As a human resources company, QTI understands that inclusivity is important year-round, especially in the talent acquisition process. In 2024, it is more important than ever for your organization to evaluate its talent acquisition process to ensure it is equitable and inclusive for all.

Why is inclusive hiring still important in 2024? 

Though DEI initiatives and understanding have increased in organizations across the country, discrimination in the talent acquisition process is still prevalent today. A 2023 study found that in recent years, Black Americans faced similar levels of discrimination in the hiring process as in the 1990s and that discrimination against people of color (POC) has reportedly not improved despite increased knowledge and discussions surrounding DEI.

Discrimination in the hiring process leads to significant disparities, with a person of color having to submit 50% more applications than their white counterpart to receive a callback.
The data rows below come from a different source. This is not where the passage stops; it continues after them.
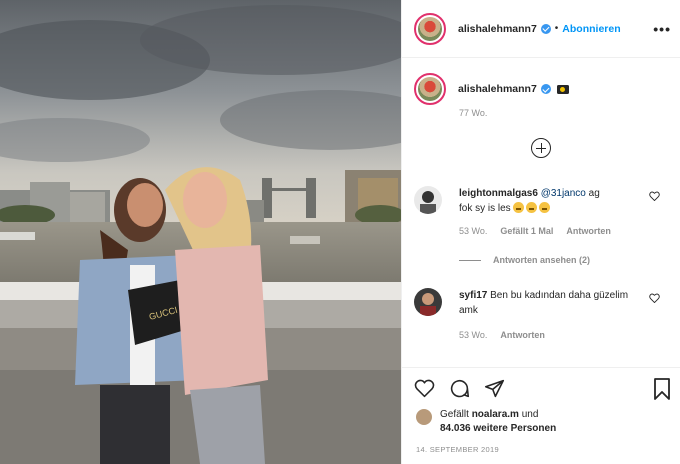  Describe the element at coordinates (458, 450) in the screenshot. I see `post-date: 14. SEPTEMBER 2019` at that location.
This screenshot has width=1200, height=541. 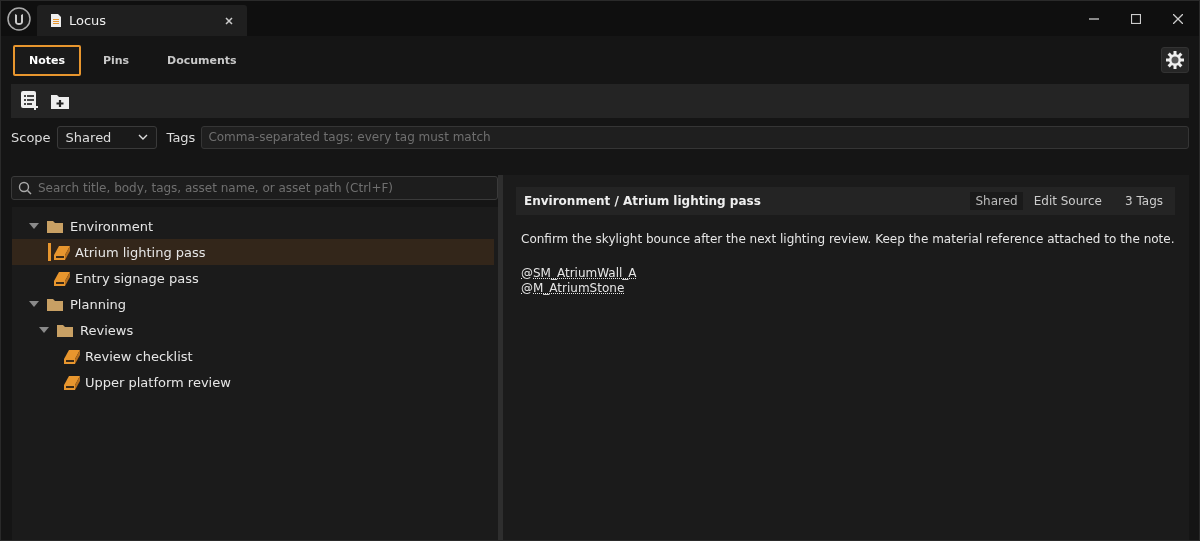 What do you see at coordinates (643, 201) in the screenshot?
I see `note-path: Environment / Atrium lighting pass` at bounding box center [643, 201].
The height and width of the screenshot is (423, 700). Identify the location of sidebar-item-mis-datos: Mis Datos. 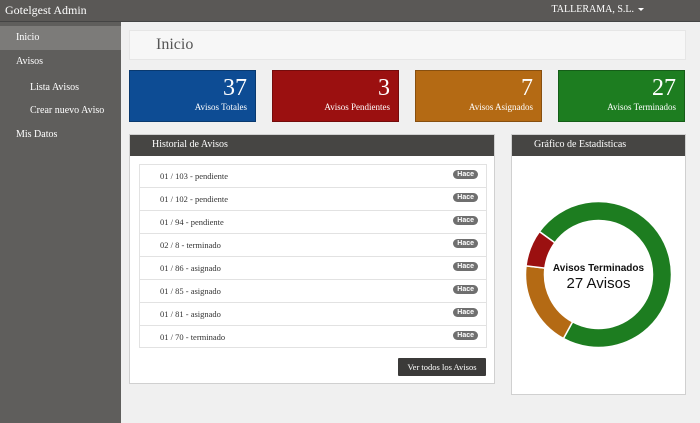
(60, 134).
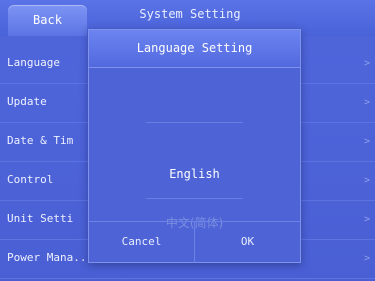 The image size is (375, 281). Describe the element at coordinates (48, 20) in the screenshot. I see `back-button: Back` at that location.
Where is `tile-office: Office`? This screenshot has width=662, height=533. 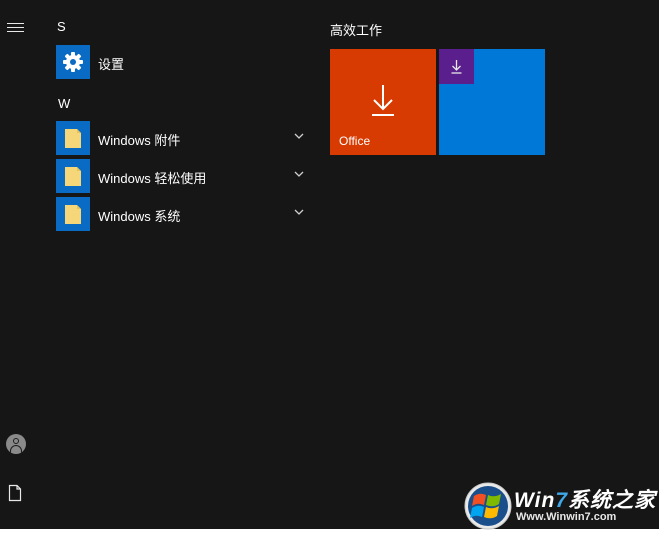 tile-office: Office is located at coordinates (383, 102).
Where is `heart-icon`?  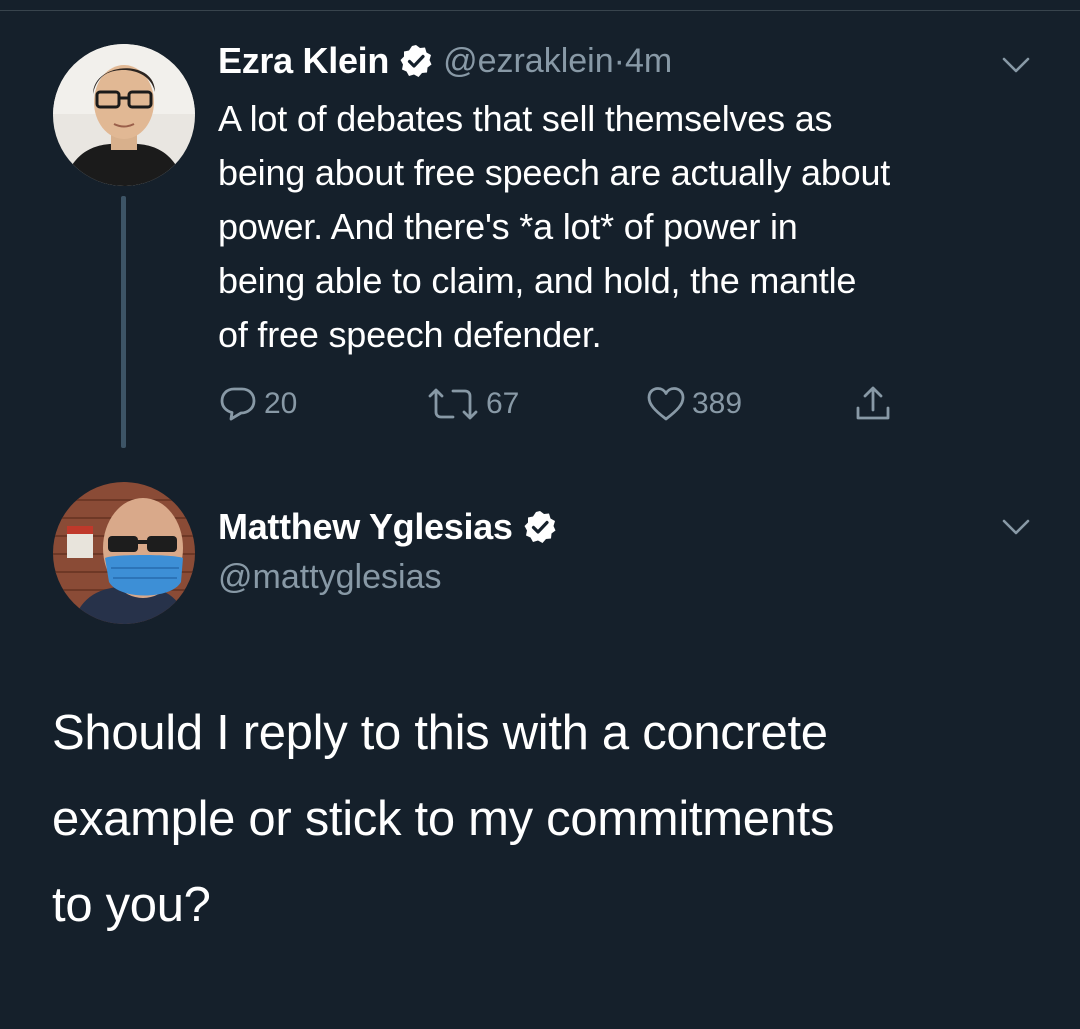 heart-icon is located at coordinates (666, 404).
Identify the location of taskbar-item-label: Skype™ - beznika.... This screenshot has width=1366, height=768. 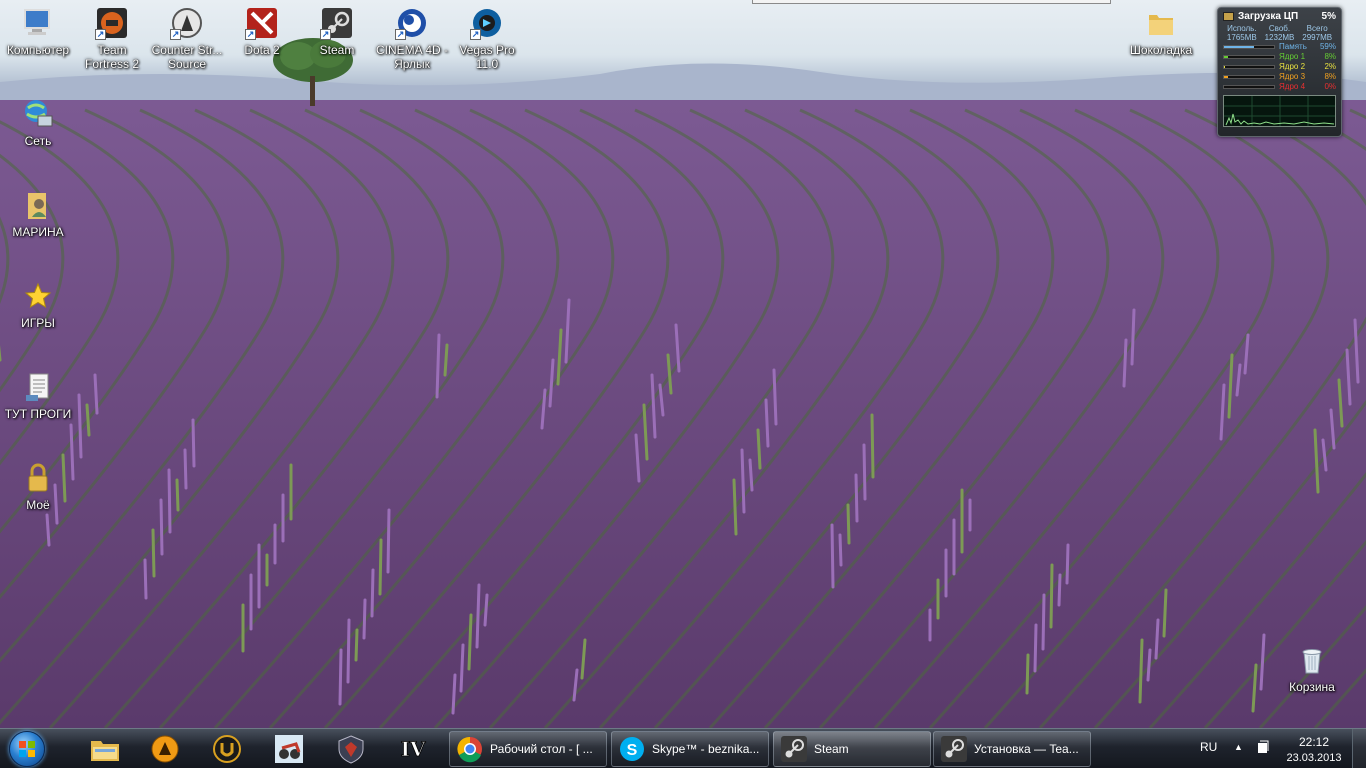
(706, 749).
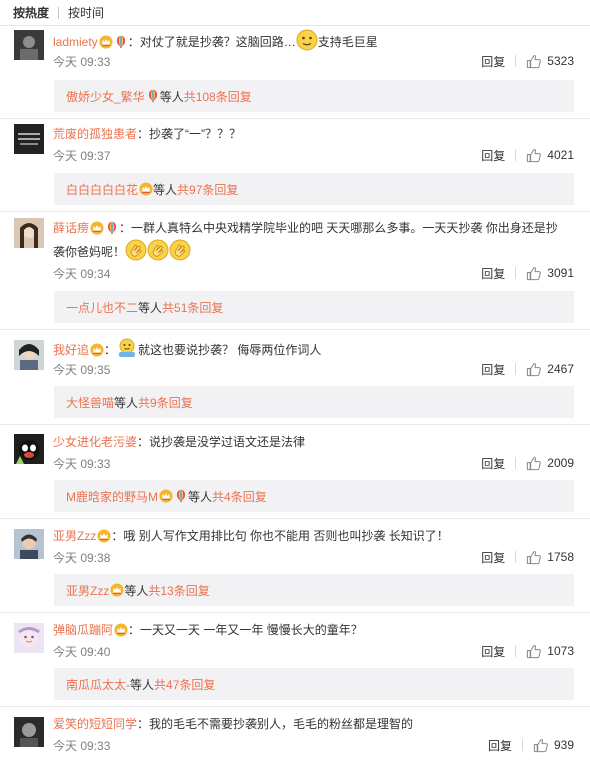 The image size is (590, 767). I want to click on comment-meta: 今天 09:33 回复 939, so click(314, 745).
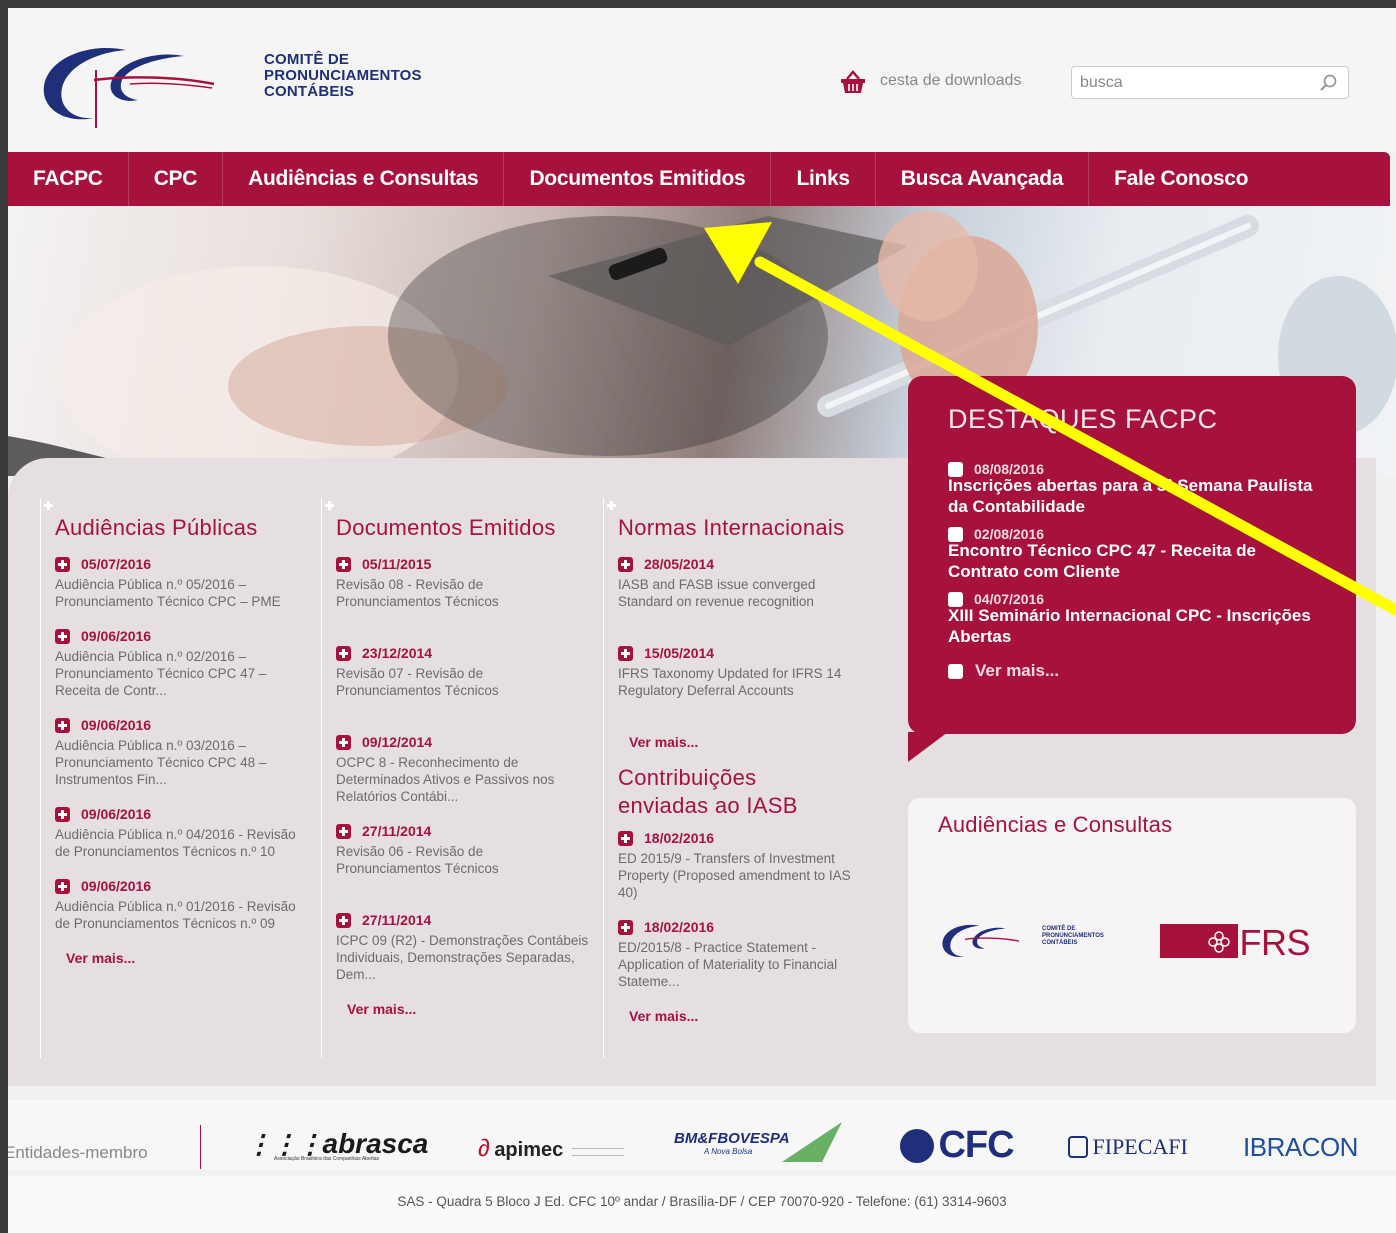  I want to click on nav-facpc: FACPC, so click(68, 179).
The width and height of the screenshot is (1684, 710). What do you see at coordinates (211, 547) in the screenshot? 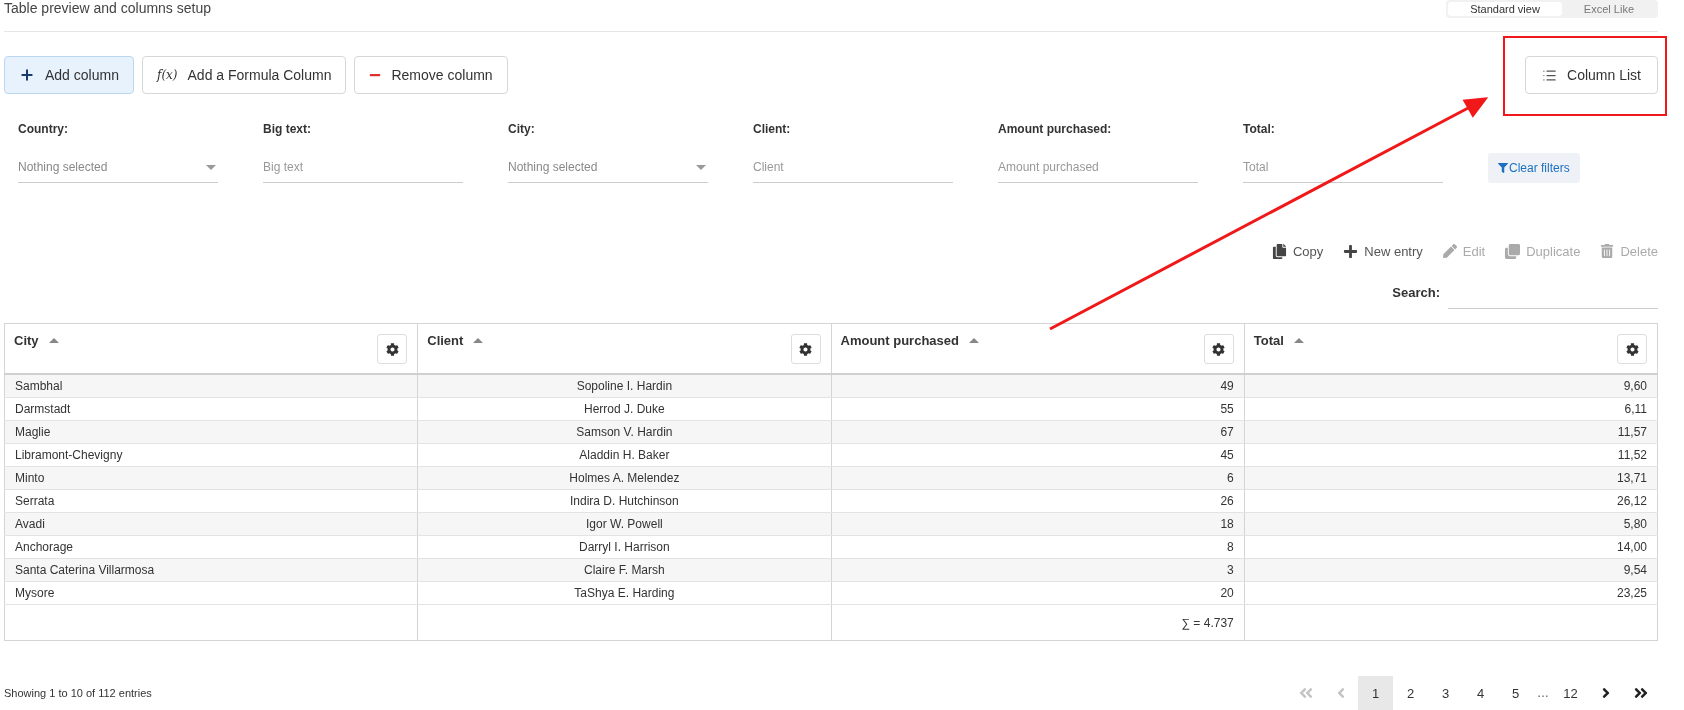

What does discrimination in the hiring process look like? 

At its core, inclusive hiring recognizes that some applicants, especially those of minority groups, face major barriers to entry in the hiring process.

Some examples of barriers to entry include:

  • Employers passing over candidates that have traditionally Black names in favor of a traditionally White counterpart, even if their qualifications are the same.
  • Candidates from minority groups having reduced access to traditional resume qualifiers, such as quality education, unpaid internships, and fewer network connections.
  • Racial bias in the interview and decision-making stages, such as perceiving a Black hairstyle as “less professional” than a White hairstyle.  

How can your organization hire inclusively? 

The first step to creating a more inclusive talent acquisition process is discussing hiring barriers to entry with your team. Taking the time to have meaningful discussions, investing in further education, and increasing your number of Certified Diversity Recruiters are all ways to create a more inclusive environment.

Factor hiring barriers to entry into your final hiring decision. Often, a candidate with a slightly less impressive resume or education can still be a great fit for your company. With a willingness to look past traditional employment qualifiers, you can expand your candidate pool and find new, diverse talent to add to your team.

Finally, if you work in talent acquisition, be prepared to advocate for clients from minority groups. Recruiters and hiring teams have the unique opportunity to build a diverse workforce and create an inclusive hiring process. Take the time to get to know your applicants and challenge yourself to look beyond a resume. Sometimes, applicants need someone willing to go the extra mile for them.

QTI’s Certified Diversity Recruiter, Jordan Hohl, shares his advice for inclusive hiring: "If you feel a candidate is a good fit but don't meet the traditional hiring metrics, don't be afraid to dig deeper. We as recruiters are in the position to directly combat discrimination in the hiring process. Don’t be afraid to be an advocate!”